Na avenida, Ivete Sangalo fez a abertura do Carnaval com um desfile sem cordas, aberto ao público, emendando sucessos em sequência. Mas os foliões, que matavam a saudade do Carnaval depois de três anos, foram surpreendidos com um estranho no ninho. O ator José Loreto cantou em cima do trio elétrico: era uma encenação para a novela "Vai na Fé", da Rede Globo.
Além de Ivete Sangalo, desfilaram no circuito Barra-Ondina artistas como Saulo Fernandes, Carlinhos Brown, Iza, Ludmilla e Claudia Leitte. Foram ao todo 31 desfiles de trios elétricos, sendo 29 deles abertos ao público. As exceções foram a banda Eva e Bell Marques, que desfilaram em blocos fechados com cordas.
Com uma agenda de sete desfiles e três shows em camarotes até a Quarta-feira de Cinzas, Bell Marques disse à coluna que ainda vê fôlego no modelo de blocos com cordas. Mas ponderou que o Carnaval tem vida própria e que a palavra final é folião: "Dá para guiar a festa, organizar, mas não tem como mandar nela".
Com 70 anos de vida e 44 de Carnaval, Bell ainda disse que encarar um trio elétrico não é para qualquer um: "Não é que o Carnaval não aceite o pop, o sertanejo ou outros gêneros, mas o percurso naturalmente pede por uma forma de levar o trio que se adapta muito fácil ao que se chama genericamente de Axé Music, que é a essência do Carnaval baiano".
Um trio elétrico que pode voltar a Salvador no próximo ano é o Expresso 2222, que foi liderado por Gilberto Gil por vários Carnavais nos anos 2000. Desta vez, quem comandaria o percurso seriam os filhos e netos do cantor baiano: Preta, Nara, Flor e a banda Os Gilsons. "Seria lindo. O Gil poderia participar como convidado especial em uma ou duas músicas", disse Flora Gil.

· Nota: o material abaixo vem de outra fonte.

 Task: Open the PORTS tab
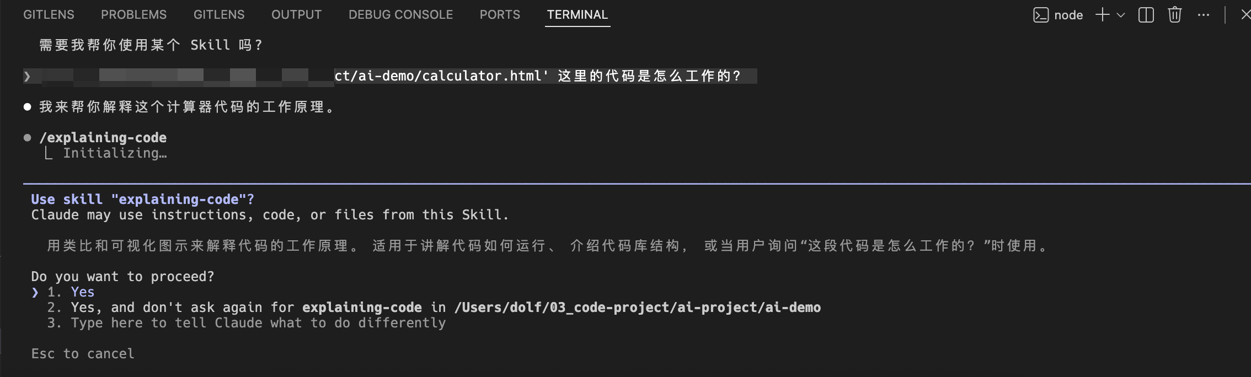[500, 15]
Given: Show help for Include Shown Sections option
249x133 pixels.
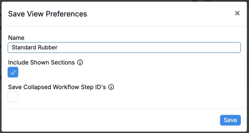Looking at the screenshot, I should (x=80, y=62).
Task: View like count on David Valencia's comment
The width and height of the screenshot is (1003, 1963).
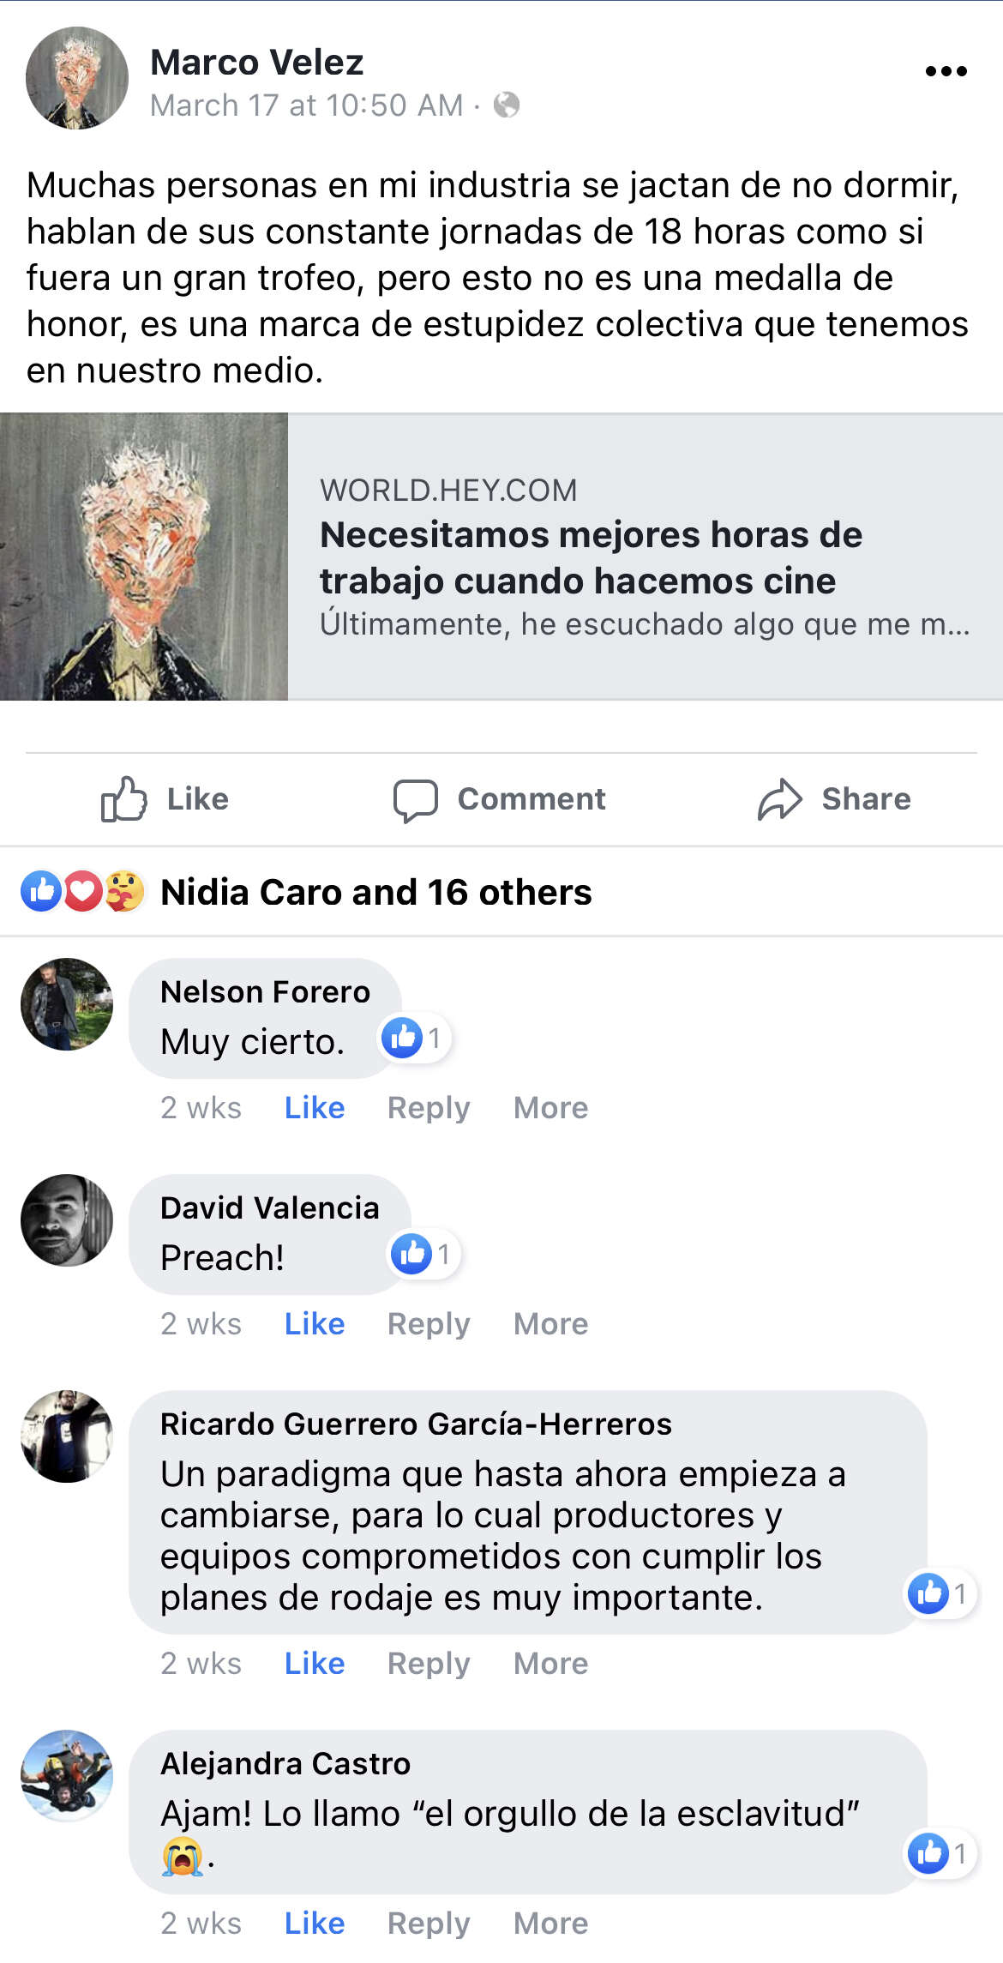Action: coord(425,1255)
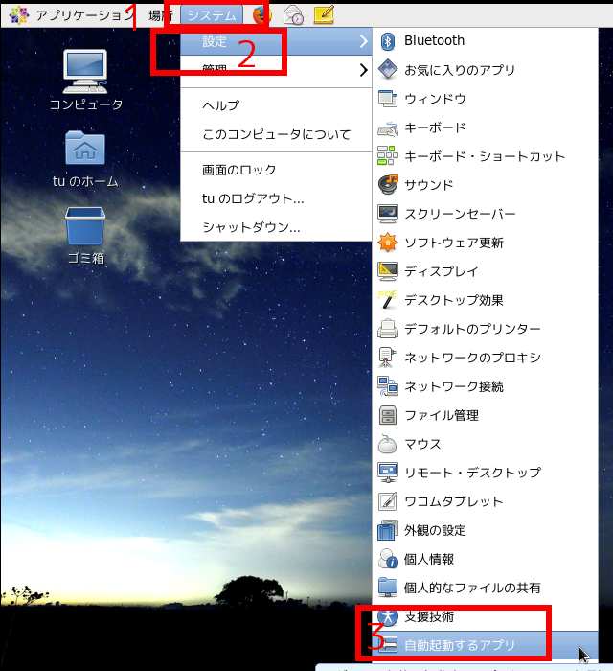
Task: Click このコンピュータについて entry
Action: tap(276, 134)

A empresária, que comanda o camarote Expresso 2222, é uma das principais defensoras da permanência do Carnaval no circuito Barra-Ondina. No ano passado, a prefeitura ensaiou uma mudança da festa para o bairro da Boca do Rio, mas recuou diante das críticas: "Pode ser um terceiro circuito de Carnaval, mas sem acabar aqui. A Bahia tem espaço para isso".

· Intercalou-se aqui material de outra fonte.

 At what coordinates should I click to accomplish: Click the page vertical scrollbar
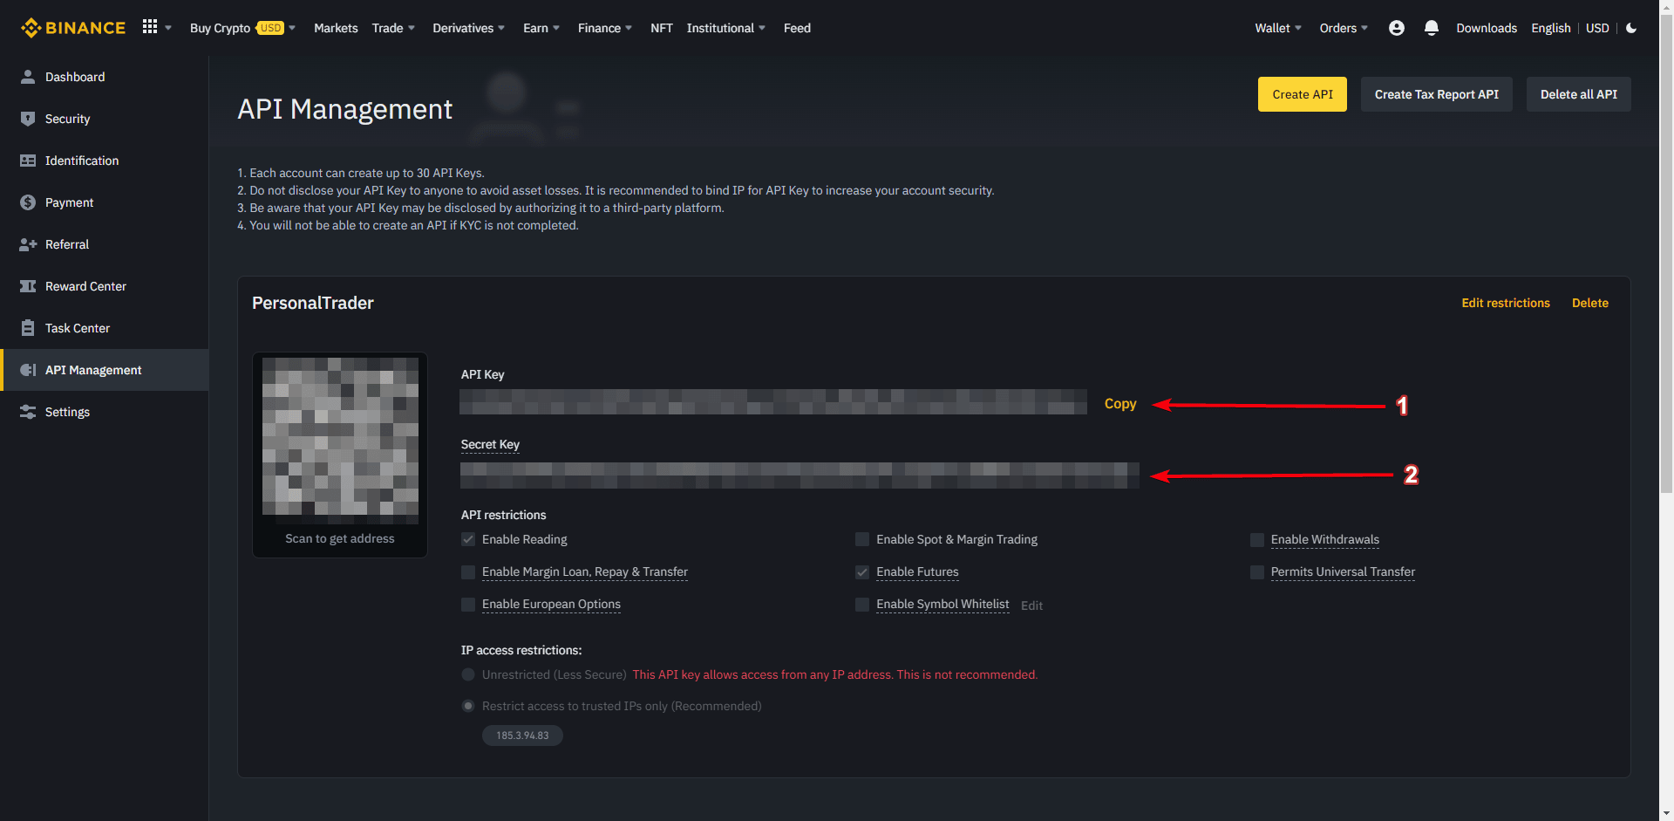click(1666, 262)
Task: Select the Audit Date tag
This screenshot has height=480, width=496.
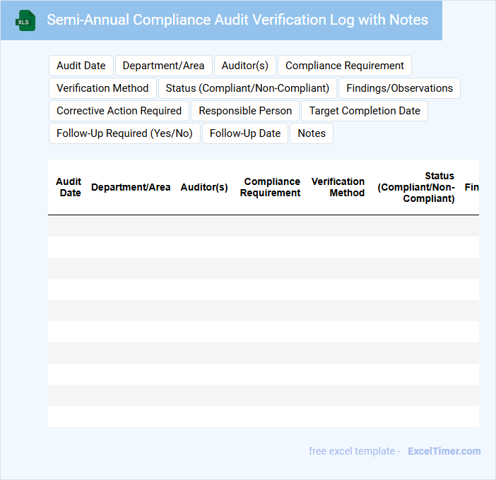Action: click(81, 66)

Este ano, o camarote Expresso 2222 também abrigou a entrega das chaves da cidade do Rei Momo. O presidente da Embratur, Marcelo Freixo, foi prestigiar a cerimônia: "É o reencontro com a alegria e o sonho. São dois anos de pandemia e quatro anos de pandemônio", disse, em referência ao governo Bolsonaro.
A entrega das chaves reuniu o prefeito de Salvador, Bruno Reis (União Brasil), e o governador da Bahia, Jerônimo Rodrigues (PT). Adversários, os dois depois se cumprimentaram, mas mantiveram distância regulamentar entre si durante os desfiles dos trios elétricos.

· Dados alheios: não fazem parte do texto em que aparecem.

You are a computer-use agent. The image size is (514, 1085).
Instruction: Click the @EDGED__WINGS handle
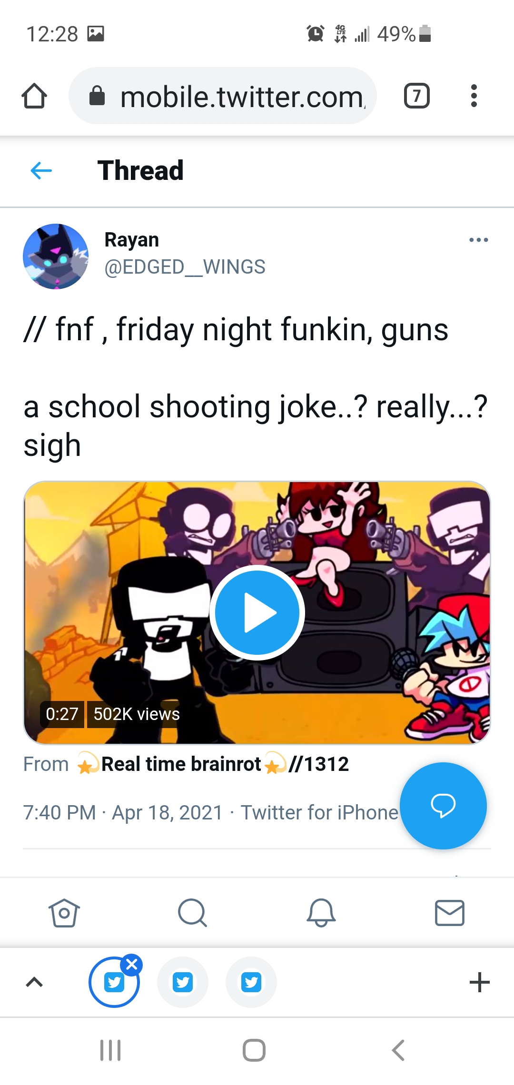tap(185, 267)
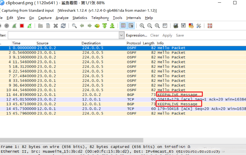The height and width of the screenshot is (155, 246).
Task: Click the red Stop capture icon
Action: point(22,26)
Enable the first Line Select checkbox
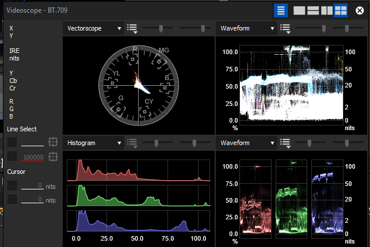This screenshot has width=370, height=247. pos(12,142)
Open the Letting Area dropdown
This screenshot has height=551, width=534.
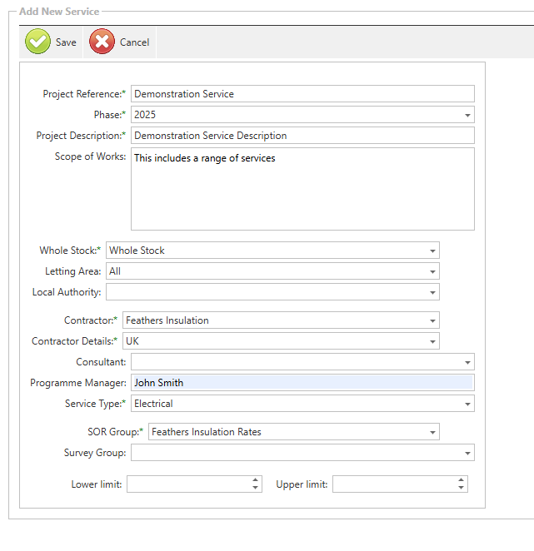pyautogui.click(x=432, y=271)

O prefeito disse que mantém uma relação cordial com o novo governo. Mas, ao ser questionado sobre a indicação de Aline Peixoto, esposa do ministro da Casa Civil, Rui Costa, para a vaga de conselheira no Tribunal de Contas dos Municípios da Bahia, provocou: "Pergunta para Jaques Wagner o que ele acha".
Na manhã de quinta-feira (16), o senador baiano e líder do governo Lula no Senado disse pela primeira vez publicamente que não concorda com a indicação da ex-primeira-dama da Bahia para o cargo. A declaração aprofundou a crise entre os dois principais caciques do PT baiano.
Mais tarde, após ver o desfile de Daniela Mercury no circuito do Campo Grande, Jerônimo Rodrigues se esquivou da polêmica: "Eu, na condição de governador, não posso tomar partido porque essa é uma vaga da Assembleia Legislativa. [Jaques] Wagner é senador e tem liberdade para se posicionar".
Jerônimo vai receber nos próximos dias o presidente Lula, que escolheu a praia de Inema, na Base Naval de Aratu, em Salvador, para descansar no Carnaval. Aliados do governador afirmam ser improvável uma vinda do presidente ao circuito da festa. Mas dizem que uma presença é quase certa: a da primeira-dama Rosângela da Silva, a Janja.